- _Problem_: Please swap "Instruction" for "Command" in the data between the lines holding "You are a computer-use agent. This" and "[x=256, y=451]", inclusive, and give back only those lines with everything else unchanged and the pictures left out.

- _Information shown_:
[BEGIN]
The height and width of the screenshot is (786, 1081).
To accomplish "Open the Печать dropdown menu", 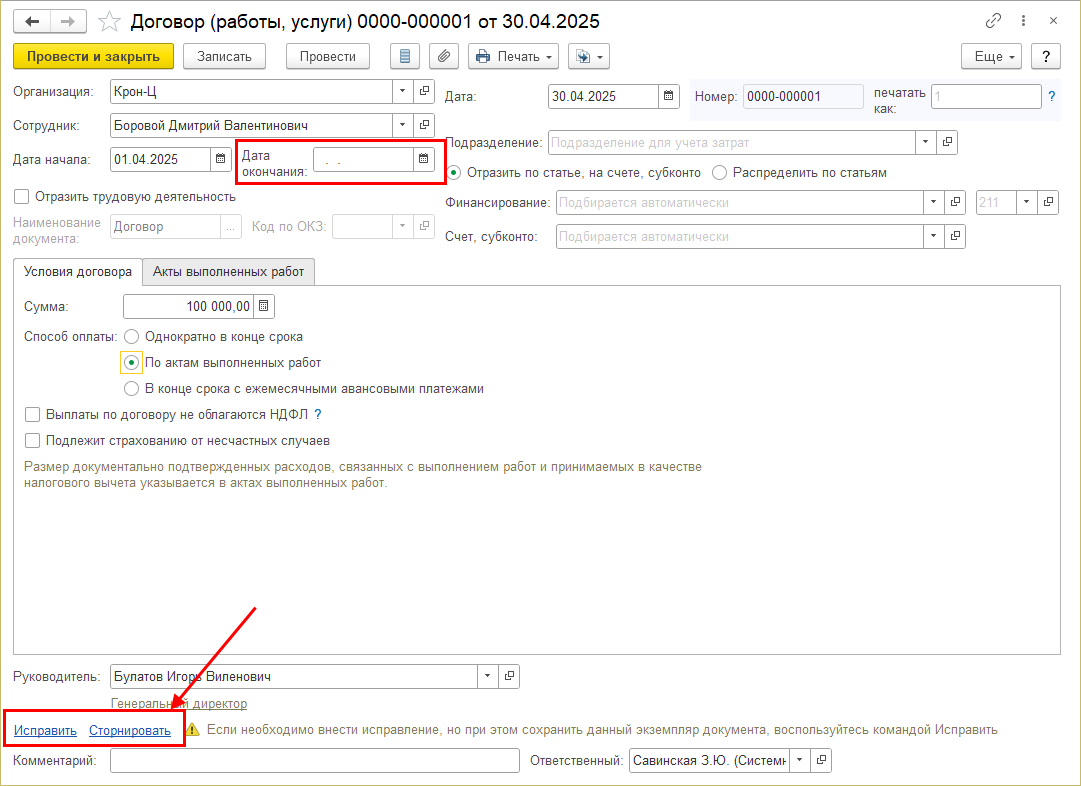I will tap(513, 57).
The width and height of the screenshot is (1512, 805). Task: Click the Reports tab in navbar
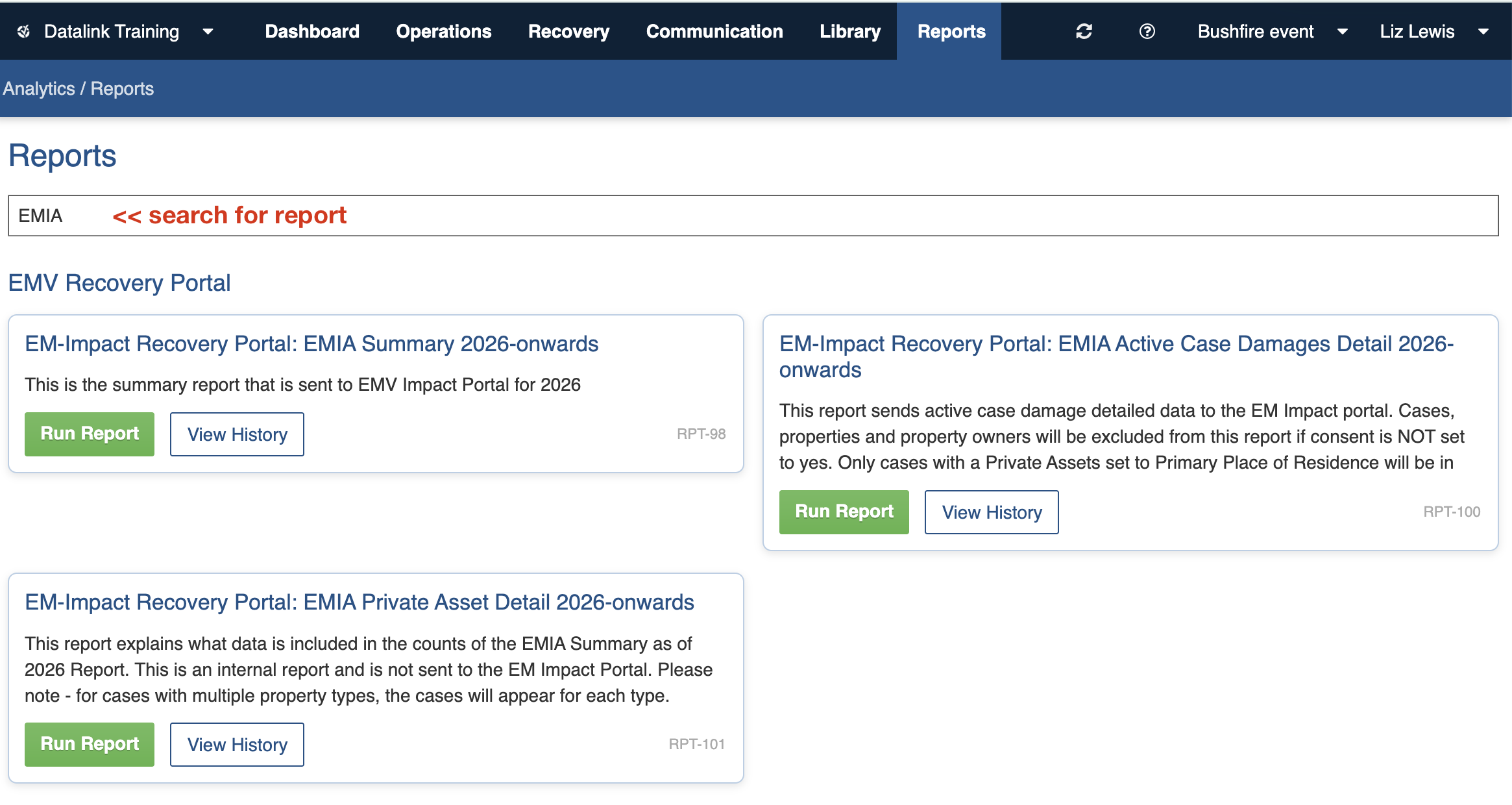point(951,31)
[END]
[BEGIN]
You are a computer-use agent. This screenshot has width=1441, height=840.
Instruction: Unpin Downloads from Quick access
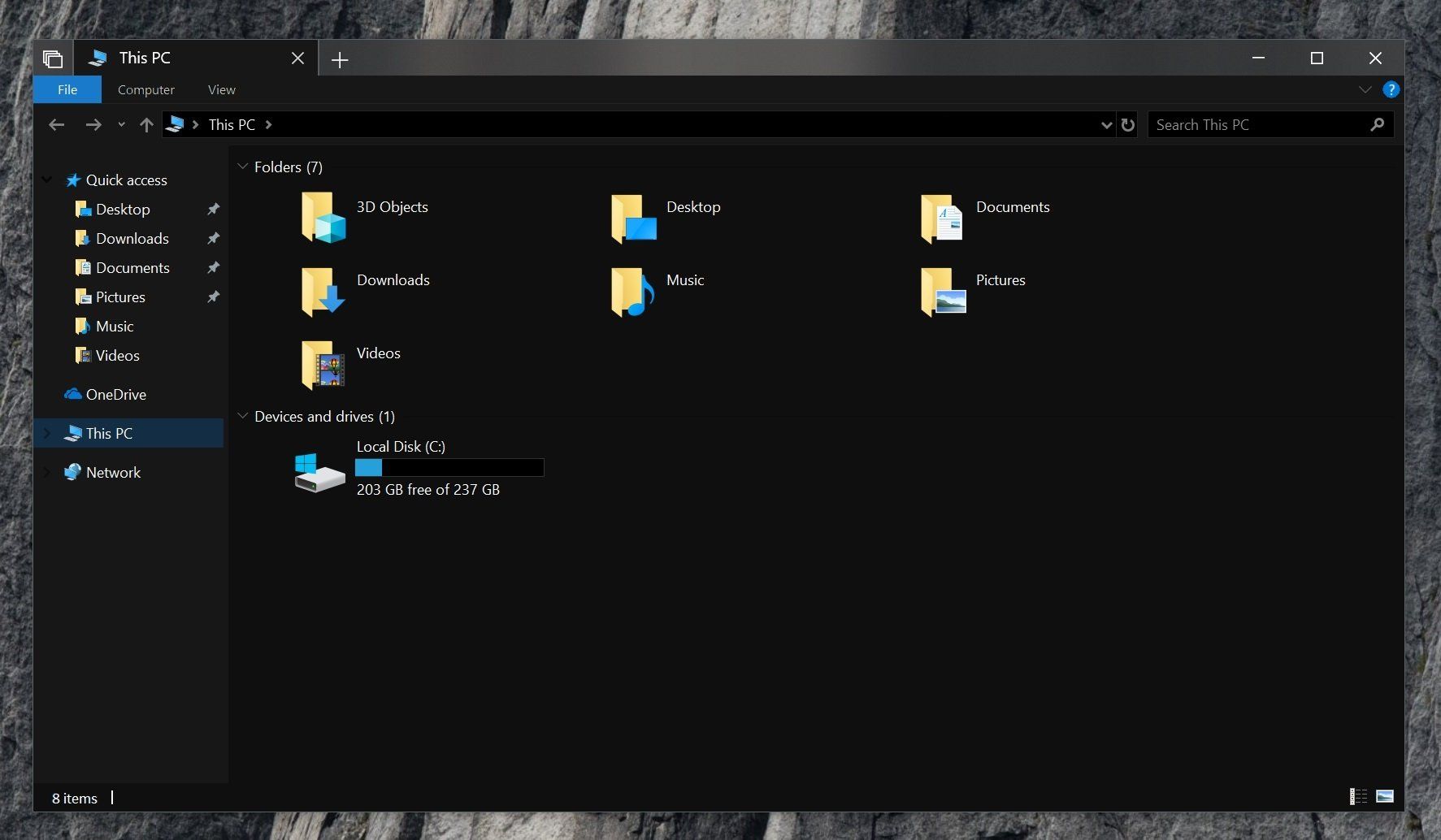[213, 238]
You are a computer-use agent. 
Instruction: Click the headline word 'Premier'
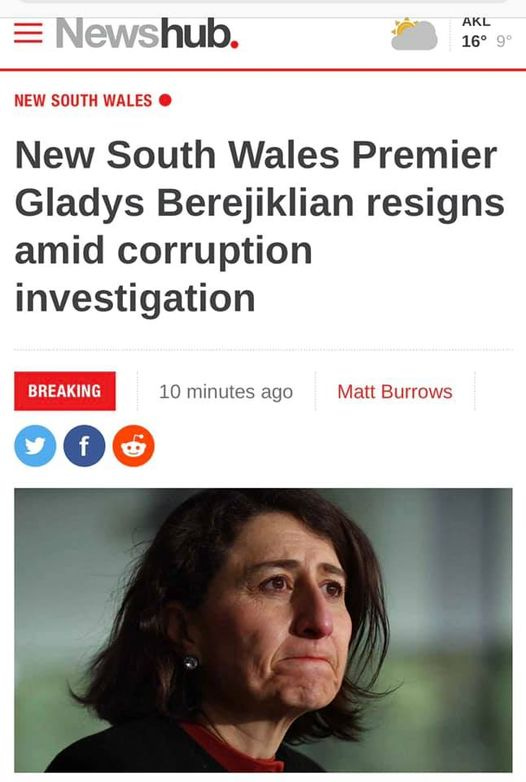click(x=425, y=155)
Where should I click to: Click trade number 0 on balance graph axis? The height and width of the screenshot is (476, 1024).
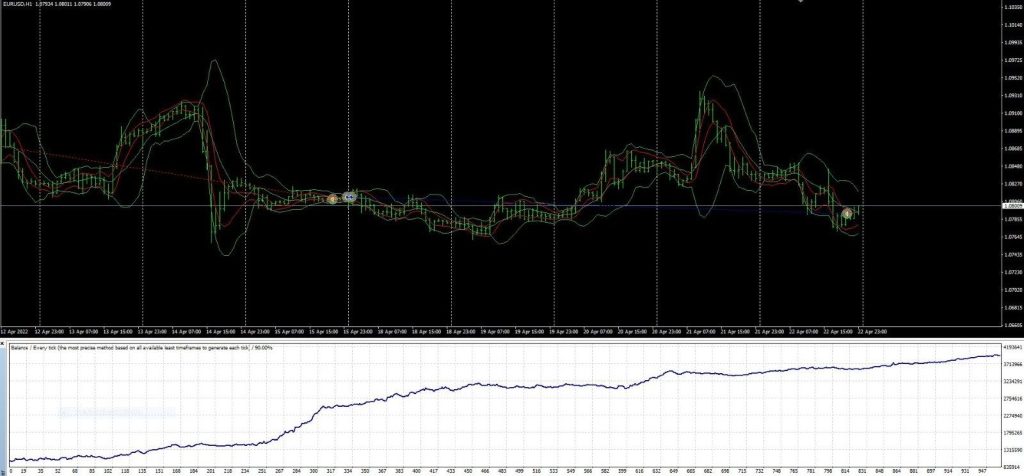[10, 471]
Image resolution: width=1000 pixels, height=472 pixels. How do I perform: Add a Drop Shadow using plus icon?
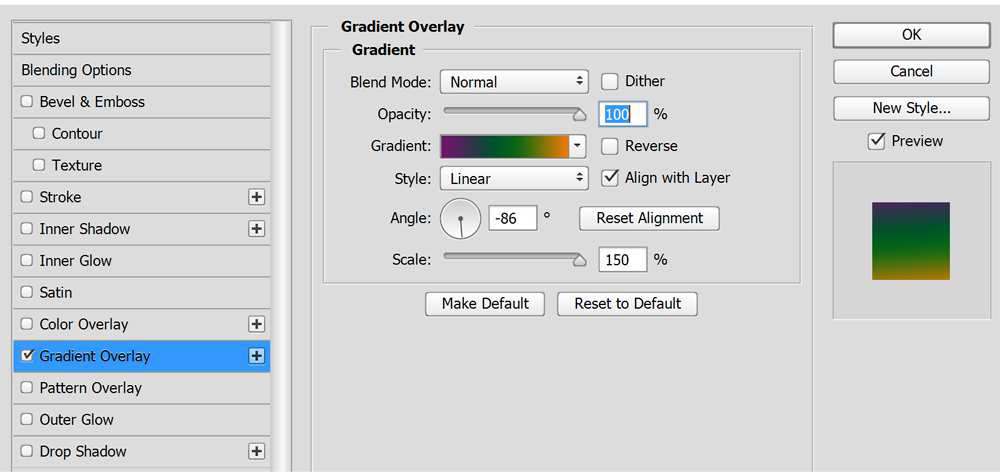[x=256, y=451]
[END]
[BEGIN]
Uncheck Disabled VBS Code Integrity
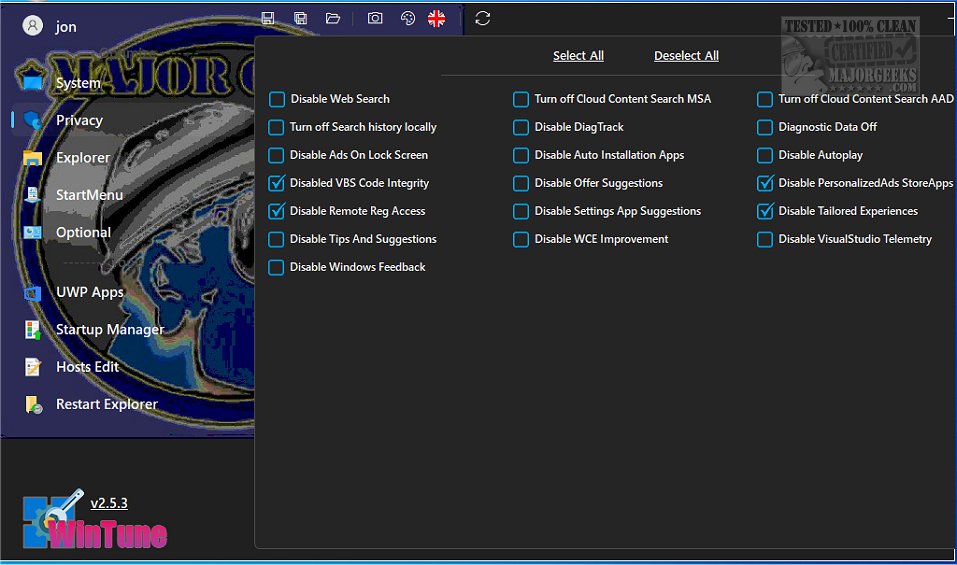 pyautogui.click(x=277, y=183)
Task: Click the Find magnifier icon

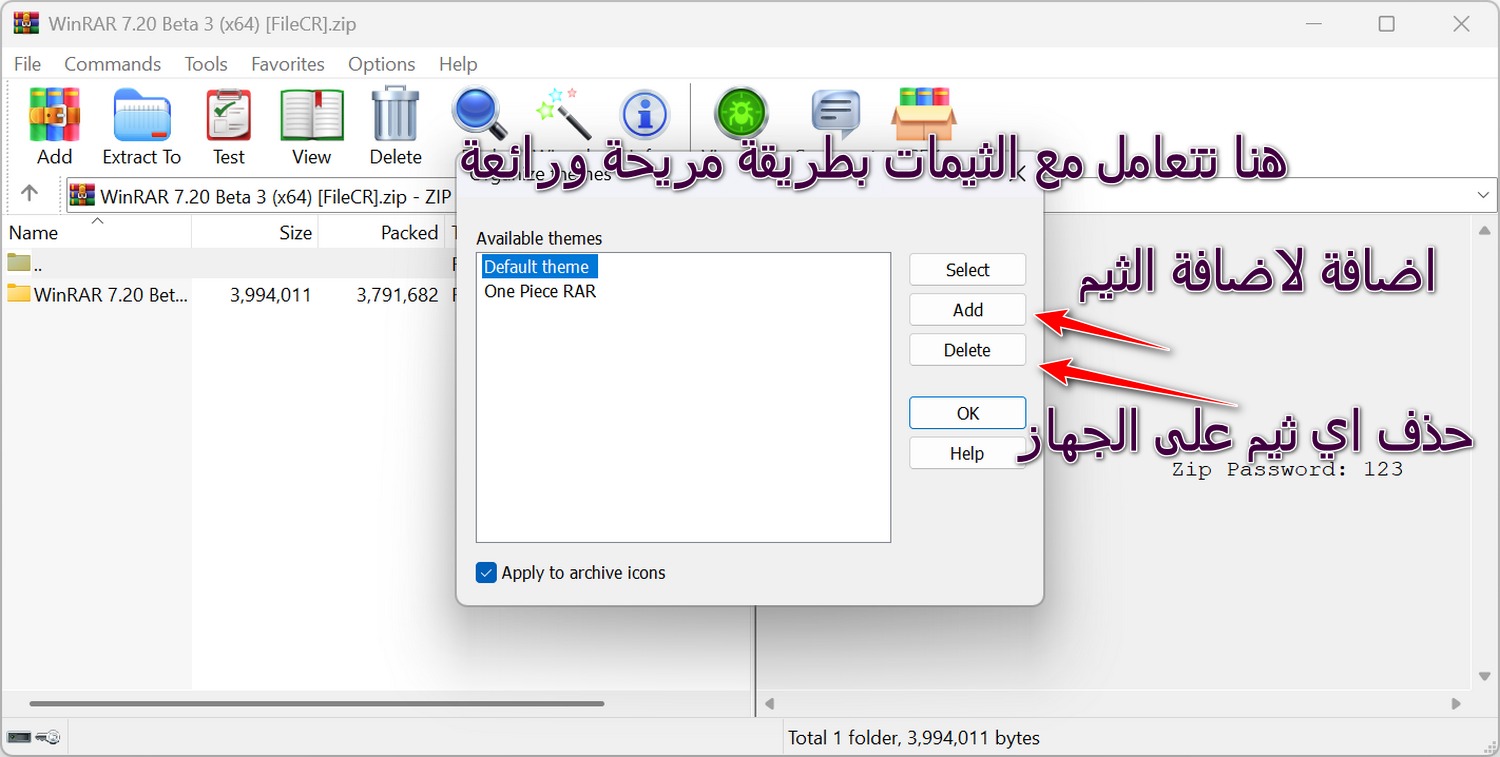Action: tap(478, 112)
[END]
- _Task answer_:
You are a computer-use agent. This screenshot has width=1441, height=840.
Command: Unpin Downloads from Quick access
[213, 238]
You are a computer-use agent. 
Command: Click the headline word 'Premier'
click(x=425, y=155)
Where should I click to: Click trade number 0 on balance graph axis? The height and width of the screenshot is (476, 1024).
[10, 471]
Image resolution: width=1000 pixels, height=472 pixels. How do I perform: Add a Drop Shadow using plus icon?
[x=256, y=451]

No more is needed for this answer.